RECORDS FOR THIS TASK:
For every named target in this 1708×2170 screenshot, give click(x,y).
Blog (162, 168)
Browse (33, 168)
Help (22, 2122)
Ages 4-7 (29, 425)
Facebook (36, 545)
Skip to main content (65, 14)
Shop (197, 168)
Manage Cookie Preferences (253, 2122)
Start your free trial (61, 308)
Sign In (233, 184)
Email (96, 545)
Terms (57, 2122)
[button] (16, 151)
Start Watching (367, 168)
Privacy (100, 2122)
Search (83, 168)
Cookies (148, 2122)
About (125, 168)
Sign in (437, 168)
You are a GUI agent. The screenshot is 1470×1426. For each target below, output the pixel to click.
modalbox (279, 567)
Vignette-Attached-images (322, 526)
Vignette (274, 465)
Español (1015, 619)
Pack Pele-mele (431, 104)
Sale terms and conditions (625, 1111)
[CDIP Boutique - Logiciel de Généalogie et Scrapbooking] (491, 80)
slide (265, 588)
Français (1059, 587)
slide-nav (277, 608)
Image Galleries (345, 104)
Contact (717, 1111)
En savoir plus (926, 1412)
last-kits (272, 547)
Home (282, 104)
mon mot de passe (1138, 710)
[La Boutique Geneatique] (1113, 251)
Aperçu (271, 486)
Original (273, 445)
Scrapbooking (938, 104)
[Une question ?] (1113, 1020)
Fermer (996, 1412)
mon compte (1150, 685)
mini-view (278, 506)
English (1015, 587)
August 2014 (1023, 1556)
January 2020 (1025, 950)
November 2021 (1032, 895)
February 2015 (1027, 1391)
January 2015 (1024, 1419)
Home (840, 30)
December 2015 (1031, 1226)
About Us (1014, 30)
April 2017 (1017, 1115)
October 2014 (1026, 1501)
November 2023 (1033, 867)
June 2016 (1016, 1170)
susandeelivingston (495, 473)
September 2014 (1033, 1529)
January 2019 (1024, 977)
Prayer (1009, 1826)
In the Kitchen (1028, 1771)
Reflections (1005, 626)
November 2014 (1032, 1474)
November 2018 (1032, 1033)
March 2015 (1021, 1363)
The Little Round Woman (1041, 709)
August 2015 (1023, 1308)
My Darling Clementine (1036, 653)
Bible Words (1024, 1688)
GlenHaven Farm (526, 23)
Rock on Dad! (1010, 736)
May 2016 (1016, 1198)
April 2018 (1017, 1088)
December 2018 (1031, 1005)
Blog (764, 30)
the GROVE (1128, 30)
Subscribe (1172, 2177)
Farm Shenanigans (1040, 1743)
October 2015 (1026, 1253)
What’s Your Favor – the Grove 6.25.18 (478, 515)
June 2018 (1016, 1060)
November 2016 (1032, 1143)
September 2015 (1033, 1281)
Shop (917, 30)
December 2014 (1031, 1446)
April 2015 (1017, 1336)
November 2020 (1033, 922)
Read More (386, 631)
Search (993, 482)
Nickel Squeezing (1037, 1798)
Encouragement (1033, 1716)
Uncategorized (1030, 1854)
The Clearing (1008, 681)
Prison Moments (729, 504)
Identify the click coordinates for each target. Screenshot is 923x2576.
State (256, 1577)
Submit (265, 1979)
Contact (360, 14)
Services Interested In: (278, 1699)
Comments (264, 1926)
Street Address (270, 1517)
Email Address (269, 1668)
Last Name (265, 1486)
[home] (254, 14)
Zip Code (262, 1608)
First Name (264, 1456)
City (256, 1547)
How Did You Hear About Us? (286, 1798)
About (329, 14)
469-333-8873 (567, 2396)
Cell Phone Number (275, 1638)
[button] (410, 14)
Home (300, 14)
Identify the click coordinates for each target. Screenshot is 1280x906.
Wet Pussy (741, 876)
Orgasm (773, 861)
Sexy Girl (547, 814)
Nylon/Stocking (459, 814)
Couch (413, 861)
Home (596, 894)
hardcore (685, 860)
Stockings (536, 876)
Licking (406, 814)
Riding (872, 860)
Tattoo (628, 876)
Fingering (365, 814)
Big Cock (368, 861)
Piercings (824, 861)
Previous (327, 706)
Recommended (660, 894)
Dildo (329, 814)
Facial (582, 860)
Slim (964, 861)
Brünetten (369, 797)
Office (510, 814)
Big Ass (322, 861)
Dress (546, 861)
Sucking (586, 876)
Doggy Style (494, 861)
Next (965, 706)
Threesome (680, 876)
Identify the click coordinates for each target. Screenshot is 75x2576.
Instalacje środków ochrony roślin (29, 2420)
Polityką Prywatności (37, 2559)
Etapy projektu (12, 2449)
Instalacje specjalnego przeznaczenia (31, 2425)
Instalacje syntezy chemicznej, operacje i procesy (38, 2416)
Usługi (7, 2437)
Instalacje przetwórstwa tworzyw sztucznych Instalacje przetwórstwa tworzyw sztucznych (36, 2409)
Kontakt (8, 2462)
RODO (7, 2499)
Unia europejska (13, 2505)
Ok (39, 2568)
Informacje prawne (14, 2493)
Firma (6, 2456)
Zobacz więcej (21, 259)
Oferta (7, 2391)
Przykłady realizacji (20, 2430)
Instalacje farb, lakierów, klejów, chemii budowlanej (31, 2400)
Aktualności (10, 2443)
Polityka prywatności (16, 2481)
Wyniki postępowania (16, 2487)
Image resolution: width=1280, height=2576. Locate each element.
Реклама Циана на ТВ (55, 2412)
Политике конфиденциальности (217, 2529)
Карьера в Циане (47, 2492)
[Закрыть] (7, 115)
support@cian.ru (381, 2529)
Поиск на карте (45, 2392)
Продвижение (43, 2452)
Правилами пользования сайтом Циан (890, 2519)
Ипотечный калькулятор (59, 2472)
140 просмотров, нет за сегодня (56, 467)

YOUR GOAL: Take the listing above and repeat exactly the lines from the one containing "Help (22, 2122)" through the one containing "Prayer (1009, 1826)", both included.

YOUR SOLUTION:
Help (22, 2122)
Ages 4-7 (29, 425)
Facebook (36, 545)
Skip to main content (65, 14)
Shop (197, 168)
Manage Cookie Preferences (253, 2122)
Start your free trial (61, 308)
Sign In (233, 184)
Email (96, 545)
Terms (57, 2122)
[button] (16, 151)
Start Watching (367, 168)
Privacy (100, 2122)
Search (83, 168)
Cookies (148, 2122)
About (125, 168)
Sign in (437, 168)
You are a GUI agent. The screenshot is 1470×1426. For each target below, output the pixel to click.
modalbox (279, 567)
Vignette-Attached-images (322, 526)
Vignette (274, 465)
Español (1015, 619)
Pack Pele-mele (431, 104)
Sale terms and conditions (625, 1111)
[CDIP Boutique - Logiciel de Généalogie et Scrapbooking] (491, 80)
slide (265, 588)
Français (1059, 587)
slide-nav (277, 608)
Image Galleries (345, 104)
Contact (717, 1111)
En savoir plus (926, 1412)
last-kits (272, 547)
Home (282, 104)
mon mot de passe (1138, 710)
[La Boutique Geneatique] (1113, 251)
Aperçu (271, 486)
Original (273, 445)
Scrapbooking (938, 104)
[Une question ?] (1113, 1020)
Fermer (996, 1412)
mon compte (1150, 685)
mini-view (278, 506)
English (1015, 587)
August 2014 (1023, 1556)
January 2020 (1025, 950)
November 2021 (1032, 895)
February 2015 (1027, 1391)
January 2015 (1024, 1419)
Home (840, 30)
December 2015 (1031, 1226)
About Us (1014, 30)
April 2017 (1017, 1115)
October 2014 (1026, 1501)
November 2023 (1033, 867)
June 2016 (1016, 1170)
susandeelivingston (495, 473)
September 2014 (1033, 1529)
January 2019 (1024, 977)
Prayer (1009, 1826)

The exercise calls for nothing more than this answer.